We have developed an on-line electrodialysis system equipped with a cation-permeable membrane that, when coupled to an ICP mass spectrometer, provides a simple and sensitive hyphenated method for the determination of trace metal impurities in concentrated KOH. Because our proposed on-line electrodialysis method allows the quantitative removal of K⁺ and OH⁻ ions, which may seriously interfere with and potentially damage the ICP-MS system, the safety risks and the analytical errors arising from the presence of extremely high alkalinity KOH are both low. To prevent loss of the analyte cations during the electrodialysis process, a selective chelating agent—ethylenediaminetetraacetic acid (EDTA)—was added to form anionic metal–EDTA complexes.
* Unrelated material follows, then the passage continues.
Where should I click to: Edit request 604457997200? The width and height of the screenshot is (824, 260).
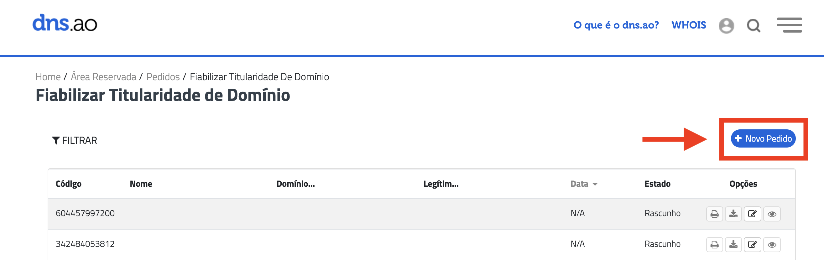click(752, 214)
To achieve maximum signal intensities, we optimized the sample flow rate and the amount of EDTA in terms of their effects on the retention and removal efficiencies of the analyte species and K⁺ ions. Based on the optimized operating conditions, near 100% of trace metal ions in 11.25% KOH solutions—added with 10 mg EDTA L⁻¹ in advance—could pass through electrodialyzer and be delivered to the ICP-MS at a flow rate of 0.1 mL min⁻¹. Because over 99.99% of 11.25% KOH was removed prior to ICP-MS measurement and low blank levels were achieved, this hyphenated method is sufficiently robust for the determination, with detection limits ranging from μg L⁻¹ to sub-μg L⁻¹, of trace Cu, Mn, Zn, Co, Ni, Cd, and Pb impurities in high-alkalinity samples. Because no certified values for the analyte content in KOH were available, the overall analytical method was validated for accuracy and precision by analyzing KOH solutions spiked with known amounts of analytic ions. Based on the analytical data, the analytical accuracy, expressed as spike recovery was found to be at 100 ± 10% for all the elements tested. This method is superior to the reported voltammetric methods for the determination of trace impurities in terms of detection limits, ability of simultaneous multi-elements analysis and speed of analysis. The validated method was successfully applied to determine trace levels of metal impurities in concentrated KOH solutions.